(Collected data entries)
━━━━━━━━

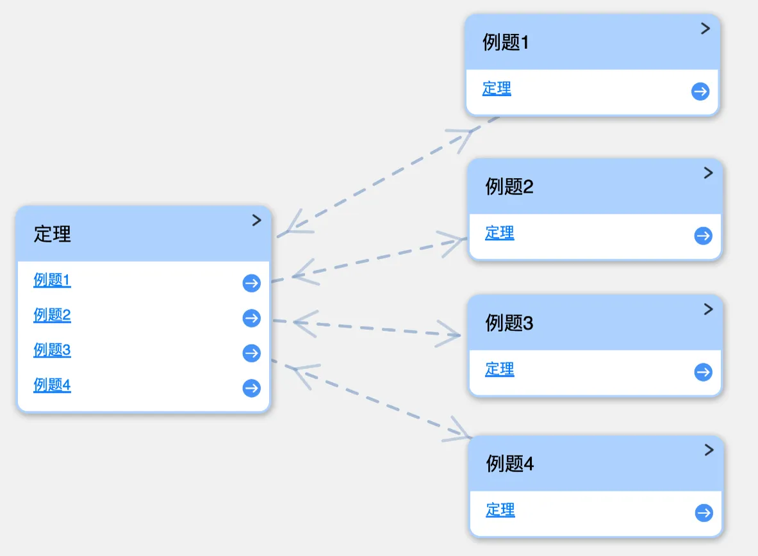Expand the 定理 card using its chevron
758x556 pixels.
[257, 220]
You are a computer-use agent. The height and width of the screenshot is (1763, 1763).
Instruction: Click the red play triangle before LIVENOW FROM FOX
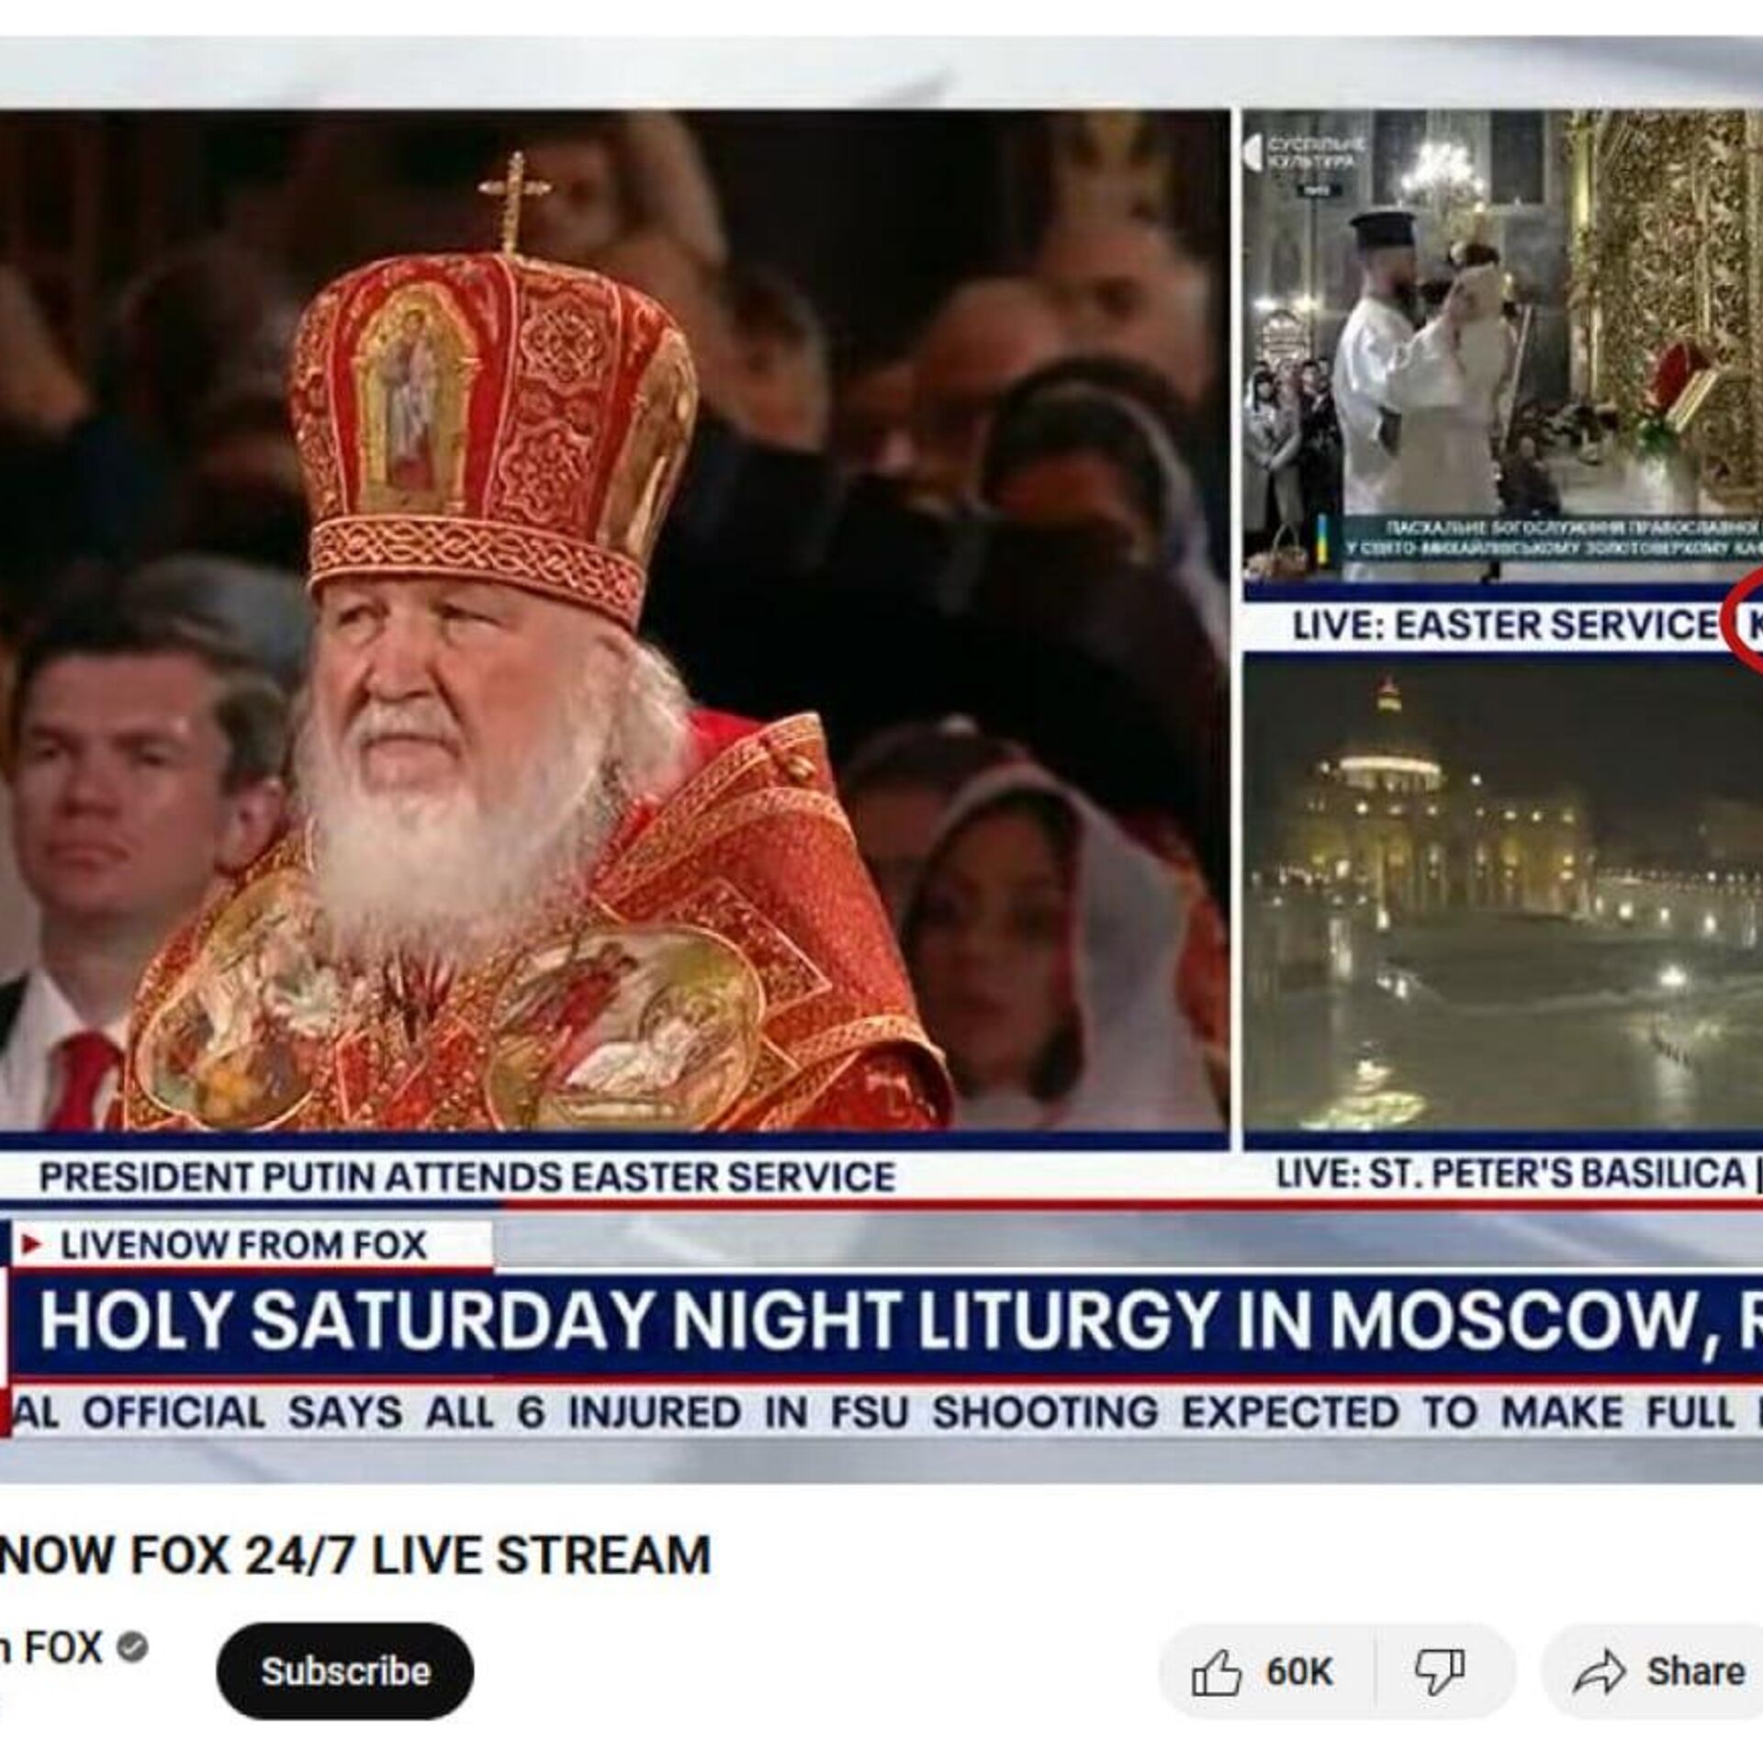click(x=32, y=1245)
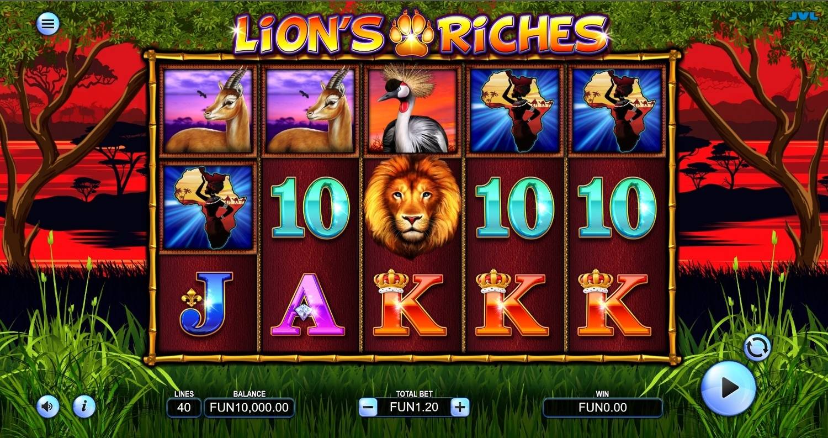Click the total bet FUN1.20 field
828x438 pixels.
click(414, 408)
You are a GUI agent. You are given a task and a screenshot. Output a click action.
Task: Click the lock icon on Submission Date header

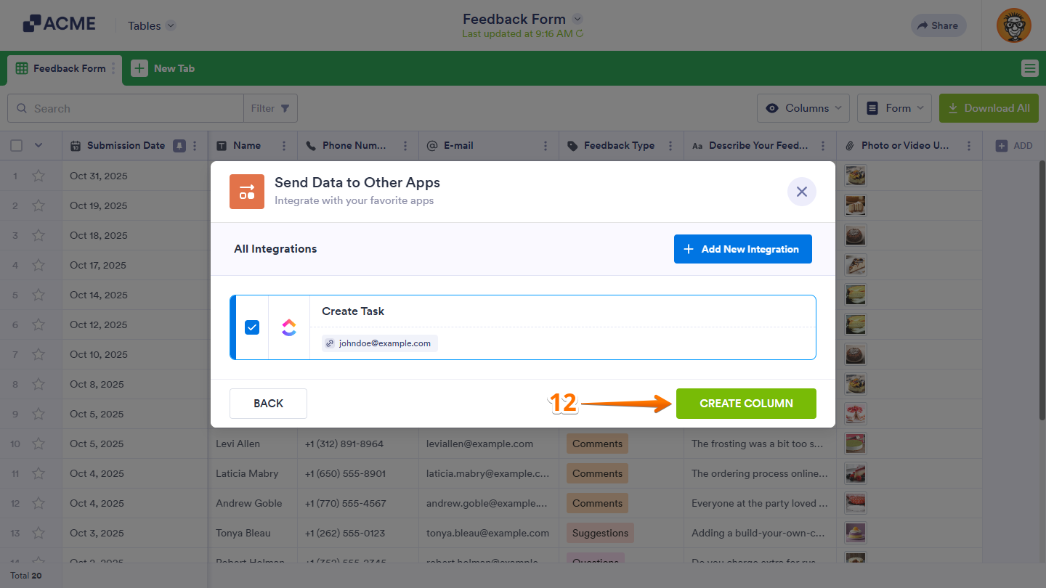point(179,145)
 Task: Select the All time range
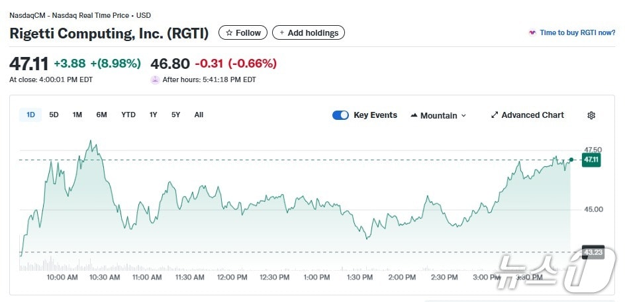click(199, 115)
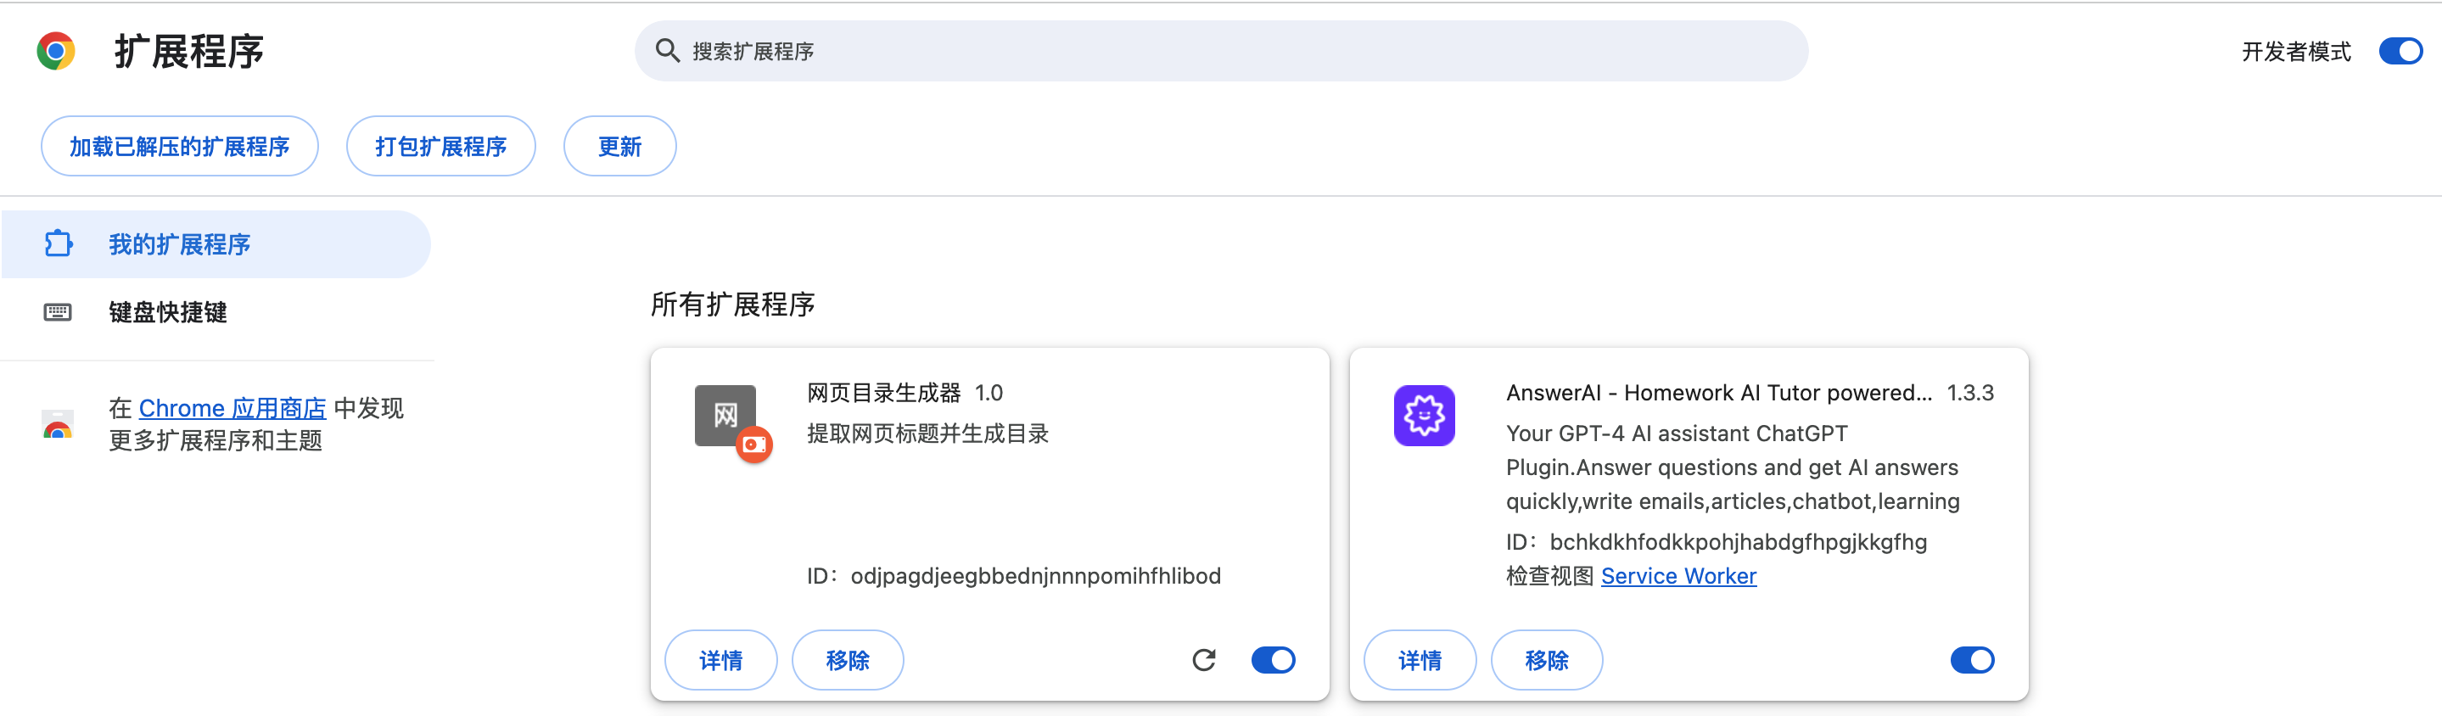Open 详情 for AnswerAI extension
The width and height of the screenshot is (2442, 716).
[x=1419, y=660]
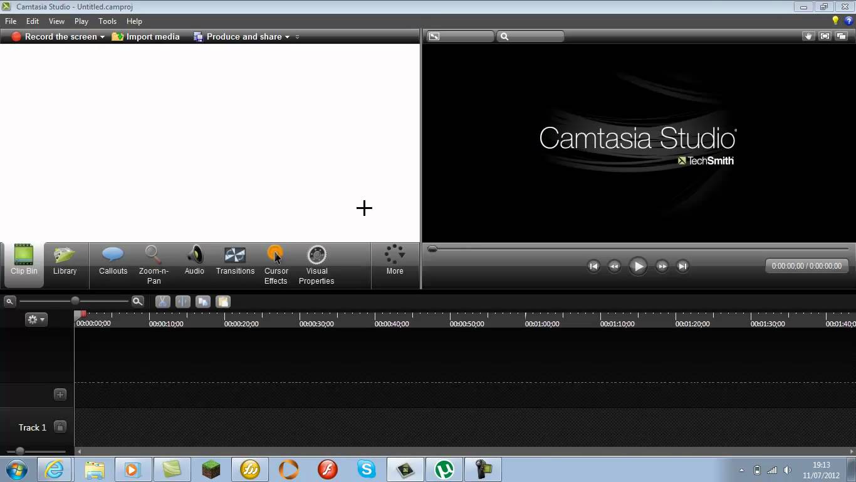The height and width of the screenshot is (482, 856).
Task: Click the timeline zoom slider handle
Action: 75,301
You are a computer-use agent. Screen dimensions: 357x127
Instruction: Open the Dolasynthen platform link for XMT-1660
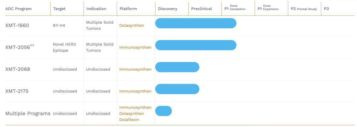132,25
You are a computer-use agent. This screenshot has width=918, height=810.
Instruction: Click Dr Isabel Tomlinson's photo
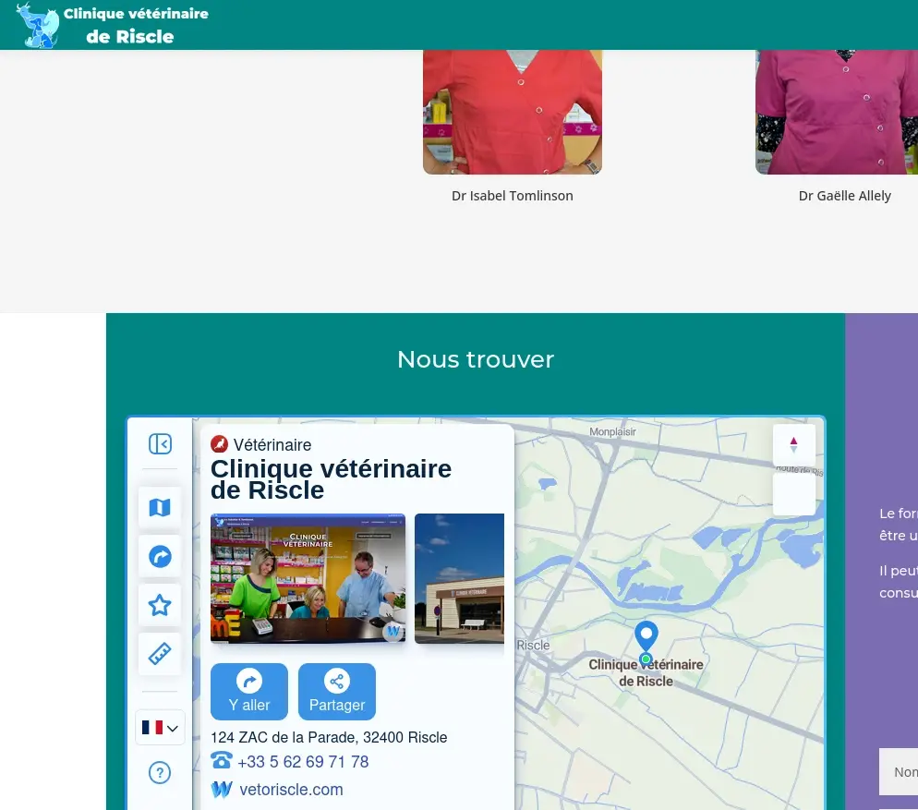click(x=513, y=111)
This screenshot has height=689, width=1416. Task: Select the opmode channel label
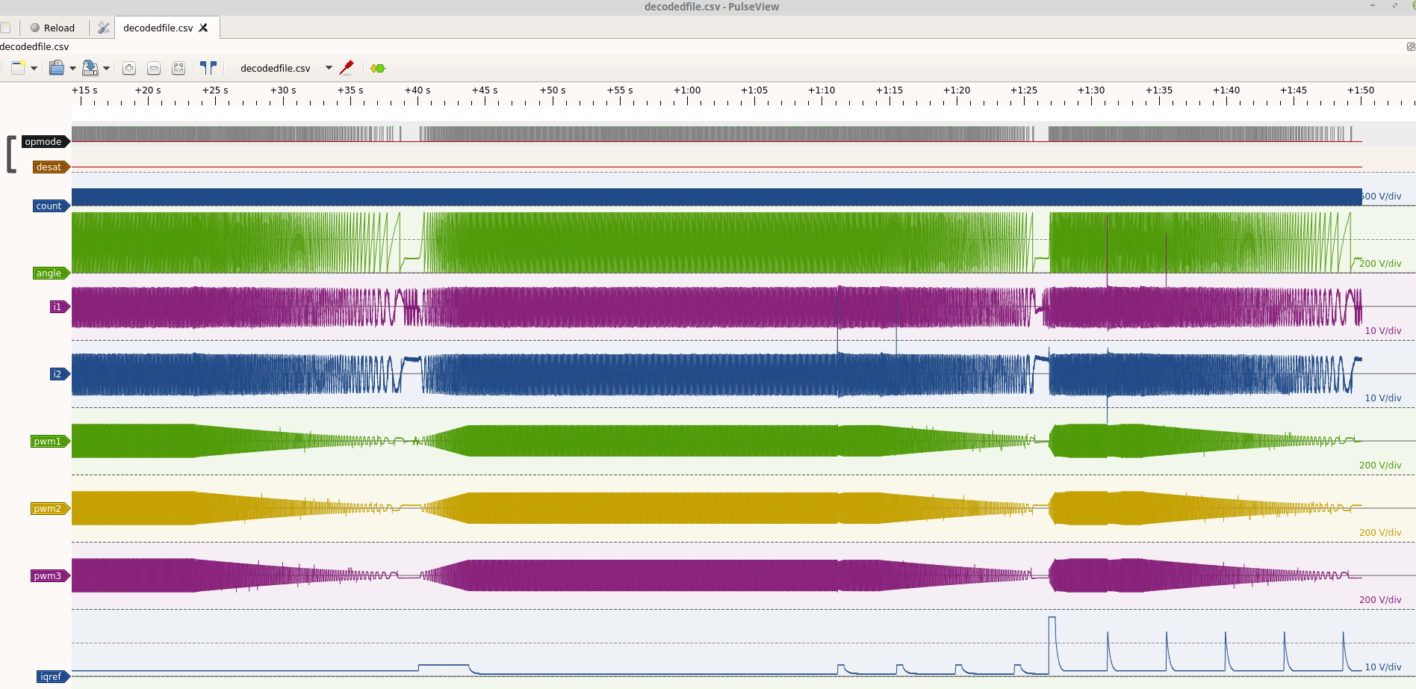43,142
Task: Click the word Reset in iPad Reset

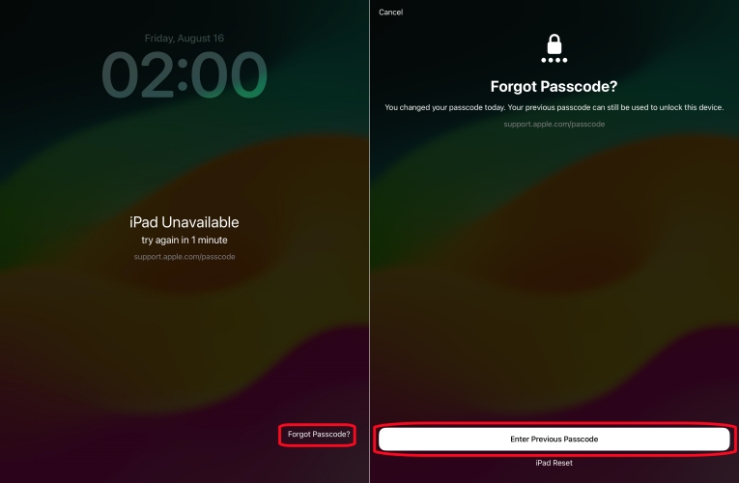Action: point(563,463)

━━━━━━━━

Assignment:
The word "agent" appears in some of the lines above. Copy those lines.

Solution to this problem:
You are a computer-use agent. The height and width of the screenshot is (1763, 1763).
You are a GUI agent. You are given a task and a screenshot. Output a click action.
You are a computer-use agent. Screen dimensions: 357x127
You are a computer-use agent. This screenshot has width=918, height=810.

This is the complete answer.